[v2,2/2] RISC-V: Add instruction fusion (for ventana-vt1)

Message ID 20221113204824.4062042-3-philipp.tomsich@vrull.eu
State Deferred, archived
Headers
Series Basic support for the Ventana VT1 w/ instruction fusion |

Commit Message

Philipp Tomsich Nov. 13, 2022, 8:48 p.m. UTC
  The Ventana VT1 core supports quad-issue and instruction fusion.
This implemented TARGET_SCHED_MACRO_FUSION_P to keep fusible sequences
together and adds idiom matcheing for the supported fusion cases.

gcc/ChangeLog:

	* config/riscv/riscv.cc (enum riscv_fusion_pairs): Add symbolic
	constants to identify supported fusion patterns.
	(struct riscv_tune_param): Add fusible_op field.
	(riscv_macro_fusion_p): Implement.
	(riscv_fusion_enabled_p): Implement.
	(riscv_macro_fusion_pair_p): Implement and recoginze fusible
	idioms for Ventana VT1.
	(TARGET_SCHED_MACRO_FUSION_P): Point to riscv_macro_fusion_p.
	(TARGET_SCHED_MACRO_FUSION_PAIR_P): Point to riscv_macro_fusion_pair_p.

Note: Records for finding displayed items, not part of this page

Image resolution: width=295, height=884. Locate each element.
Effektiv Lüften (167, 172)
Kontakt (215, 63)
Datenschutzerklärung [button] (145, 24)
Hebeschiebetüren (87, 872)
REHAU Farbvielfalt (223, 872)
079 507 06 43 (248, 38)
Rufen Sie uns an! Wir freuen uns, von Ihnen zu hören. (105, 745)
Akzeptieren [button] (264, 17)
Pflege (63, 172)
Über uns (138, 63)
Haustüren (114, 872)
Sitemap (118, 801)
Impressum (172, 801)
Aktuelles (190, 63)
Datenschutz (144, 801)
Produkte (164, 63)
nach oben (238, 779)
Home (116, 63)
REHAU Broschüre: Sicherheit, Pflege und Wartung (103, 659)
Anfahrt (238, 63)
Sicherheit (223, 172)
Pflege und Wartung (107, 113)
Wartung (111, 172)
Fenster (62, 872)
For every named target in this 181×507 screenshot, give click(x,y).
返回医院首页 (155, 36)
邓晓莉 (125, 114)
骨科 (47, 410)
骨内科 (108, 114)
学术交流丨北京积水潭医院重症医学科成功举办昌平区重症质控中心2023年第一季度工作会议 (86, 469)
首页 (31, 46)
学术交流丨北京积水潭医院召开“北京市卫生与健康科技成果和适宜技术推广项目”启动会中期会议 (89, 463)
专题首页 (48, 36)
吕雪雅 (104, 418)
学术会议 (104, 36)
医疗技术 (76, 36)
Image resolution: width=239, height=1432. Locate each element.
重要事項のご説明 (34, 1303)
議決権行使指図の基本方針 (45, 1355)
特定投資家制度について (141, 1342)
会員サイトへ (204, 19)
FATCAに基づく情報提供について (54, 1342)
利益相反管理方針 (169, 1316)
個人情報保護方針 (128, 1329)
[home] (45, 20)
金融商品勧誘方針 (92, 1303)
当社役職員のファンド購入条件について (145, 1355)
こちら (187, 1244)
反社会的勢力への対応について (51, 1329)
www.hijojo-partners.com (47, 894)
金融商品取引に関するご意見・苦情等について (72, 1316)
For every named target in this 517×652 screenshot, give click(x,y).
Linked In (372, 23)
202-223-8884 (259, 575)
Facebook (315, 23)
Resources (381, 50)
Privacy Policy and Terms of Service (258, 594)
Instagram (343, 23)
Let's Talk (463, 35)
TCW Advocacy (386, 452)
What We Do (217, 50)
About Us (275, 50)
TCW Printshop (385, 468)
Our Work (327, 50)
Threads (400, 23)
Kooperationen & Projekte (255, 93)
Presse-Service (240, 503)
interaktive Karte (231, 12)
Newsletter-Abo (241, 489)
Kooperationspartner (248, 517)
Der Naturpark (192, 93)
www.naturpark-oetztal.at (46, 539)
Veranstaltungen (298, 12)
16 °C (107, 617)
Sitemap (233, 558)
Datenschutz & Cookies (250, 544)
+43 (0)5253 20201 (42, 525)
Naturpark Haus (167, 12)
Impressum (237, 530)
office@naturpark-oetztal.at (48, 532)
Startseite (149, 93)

Signed-off-by: Philipp Tomsich <philipp.tomsich@vrull.eu>
---

Changes in v2:
- Update fusion patterns and catch some missing idioms/fusion pairs.

 gcc/config/riscv/riscv.cc | 219 ++++++++++++++++++++++++++++++++++++++
 1 file changed, 219 insertions(+)
  

Comments

Jeff Law Nov. 14, 2022, 4:06 p.m. UTC | #1
On 11/13/22 13:48, Philipp Tomsich wrote:
> The Ventana VT1 core supports quad-issue and instruction fusion.
> This implemented TARGET_SCHED_MACRO_FUSION_P to keep fusible sequences
> together and adds idiom matcheing for the supported fusion cases.
>
> gcc/ChangeLog:
>
> 	* config/riscv/riscv.cc (enum riscv_fusion_pairs): Add symbolic
> 	constants to identify supported fusion patterns.
> 	(struct riscv_tune_param): Add fusible_op field.
> 	(riscv_macro_fusion_p): Implement.
> 	(riscv_fusion_enabled_p): Implement.
> 	(riscv_macro_fusion_pair_p): Implement and recoginze fusible
> 	idioms for Ventana VT1.
> 	(TARGET_SCHED_MACRO_FUSION_P): Point to riscv_macro_fusion_p.
> 	(TARGET_SCHED_MACRO_FUSION_PAIR_P): Point to riscv_macro_fusion_pair_p.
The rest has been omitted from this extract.